Not long afterwards,
led away by the ambiguous answers of the oracles, he conducted a large
army into the field against Cyrus, the future conqueror of Babylon, but
was defeated, and obliged to return to his capital, where he shut
himself up. Hither he was soon followed and besieged by Cyrus, with a
far inferior force; but, at the expiration of fourteen days, the
citadel, which had been deemed impregnable, was taken by a stratagem,
and Croesus was condemned to the flames.
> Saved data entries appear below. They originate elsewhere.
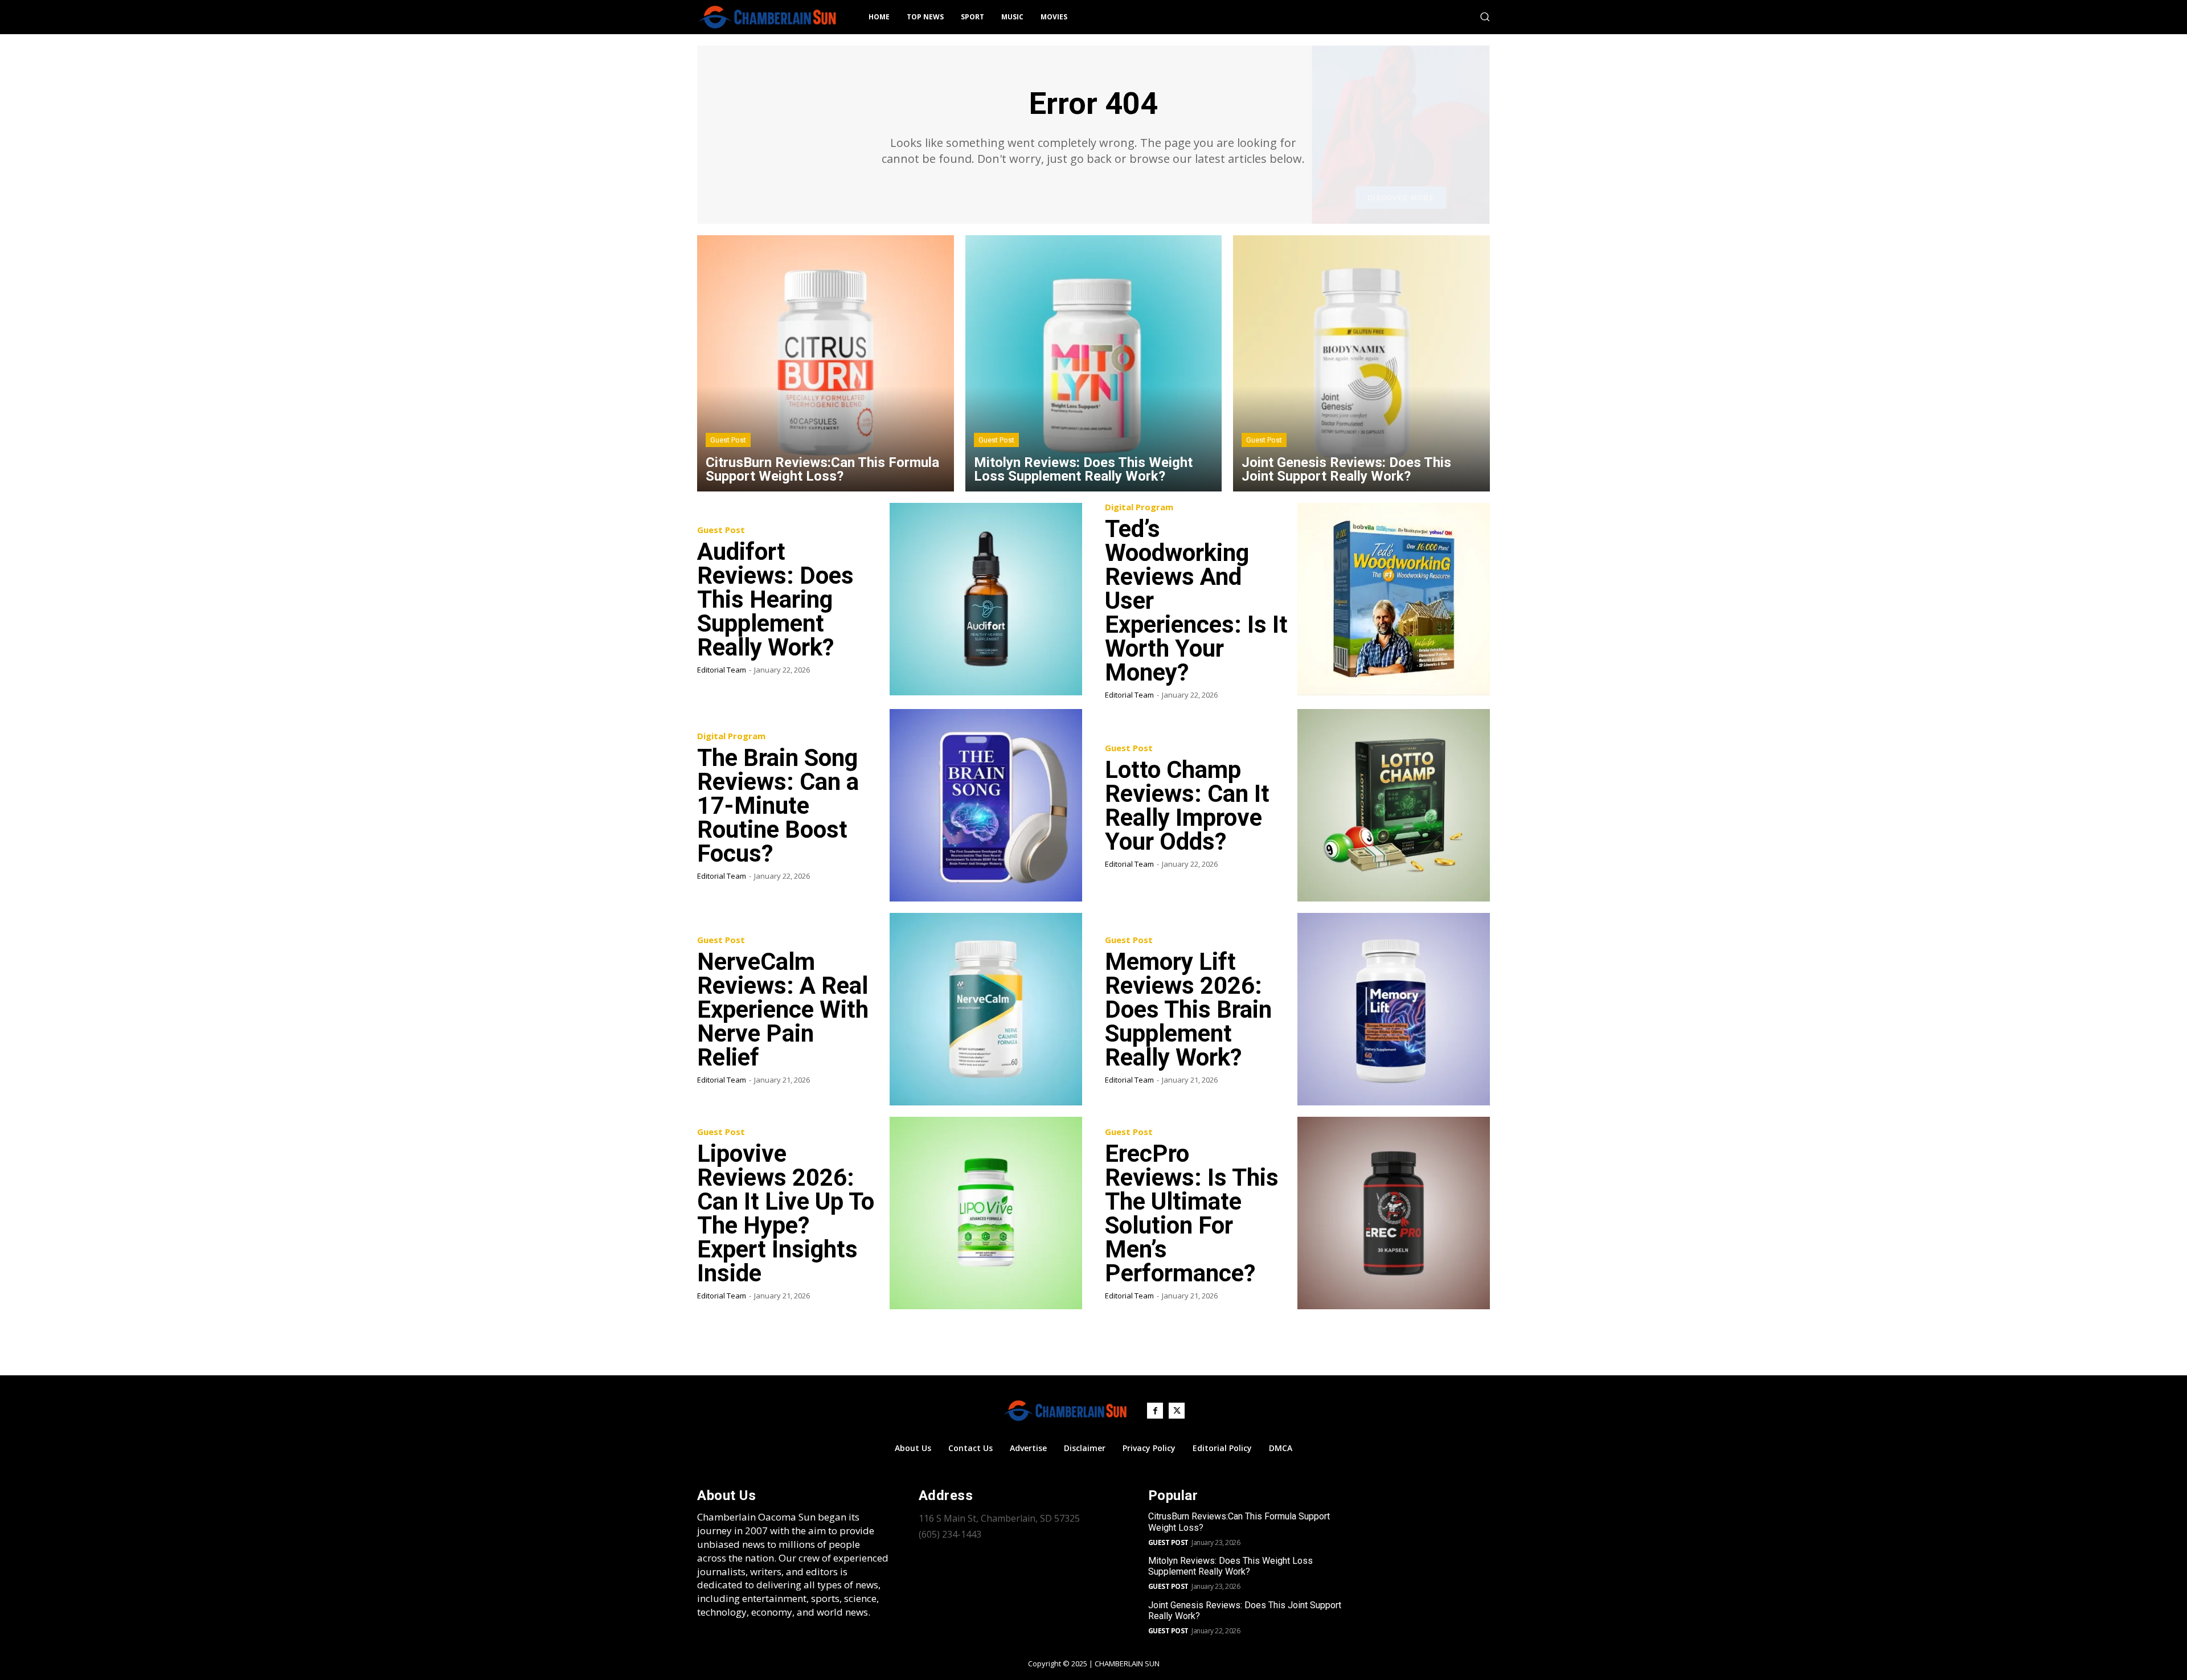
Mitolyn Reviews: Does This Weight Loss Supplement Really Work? (1230, 1566)
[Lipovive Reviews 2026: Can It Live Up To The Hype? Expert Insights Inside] (986, 1213)
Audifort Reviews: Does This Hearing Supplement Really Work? (775, 599)
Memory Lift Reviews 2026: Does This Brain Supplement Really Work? (1188, 1009)
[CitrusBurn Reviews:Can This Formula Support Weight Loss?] (825, 363)
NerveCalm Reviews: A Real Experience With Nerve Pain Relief (783, 1009)
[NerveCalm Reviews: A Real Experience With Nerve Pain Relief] (986, 1009)
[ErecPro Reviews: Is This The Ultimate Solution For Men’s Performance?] (1393, 1213)
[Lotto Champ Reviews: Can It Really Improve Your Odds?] (1393, 805)
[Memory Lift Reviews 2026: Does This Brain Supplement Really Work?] (1393, 1009)
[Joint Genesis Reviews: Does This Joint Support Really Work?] (1361, 363)
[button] (1485, 16)
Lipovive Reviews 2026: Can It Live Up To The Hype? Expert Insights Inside (785, 1213)
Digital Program (1139, 507)
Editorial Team (721, 670)
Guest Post (728, 440)
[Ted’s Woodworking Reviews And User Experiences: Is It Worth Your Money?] (1393, 599)
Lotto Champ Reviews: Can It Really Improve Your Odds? (1187, 805)
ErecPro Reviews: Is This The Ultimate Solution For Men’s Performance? (1192, 1213)
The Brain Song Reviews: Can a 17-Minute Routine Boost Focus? (778, 805)
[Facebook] (1155, 1411)
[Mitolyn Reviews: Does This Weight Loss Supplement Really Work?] (1093, 363)
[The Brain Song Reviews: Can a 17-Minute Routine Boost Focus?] (986, 805)
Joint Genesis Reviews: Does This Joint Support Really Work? (1244, 1610)
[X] (1177, 1411)
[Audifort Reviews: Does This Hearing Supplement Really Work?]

When the sentence was about to
be executed, he was heard to invoke the name of Solon, and the curiosity
of Cyrus being excited, he asked the cause; and, having heard his
narrative, ordered him to be set free, and subsequently received him
into his confidence.
[Illustration: SARDIS.]
Under the Romans, Sardis declined in importance, and, being destroyed by
an earthquake, for some time lay desolate, until it was rebuilt by the
Roman Emperor Tiberius.
The situation of Sardis is very beautiful, but the country over which it
looks is almost deserted, and the valley is become a swamp. The hill of
the citadel, when seen from the opposite bank of the Hermus, appears of
a triangular form; and at the back of it rise ridge after ridge of
mountains, the highest covered with snow, and many of them bearing
evident marks of having been jagged and distorted by earthquakes.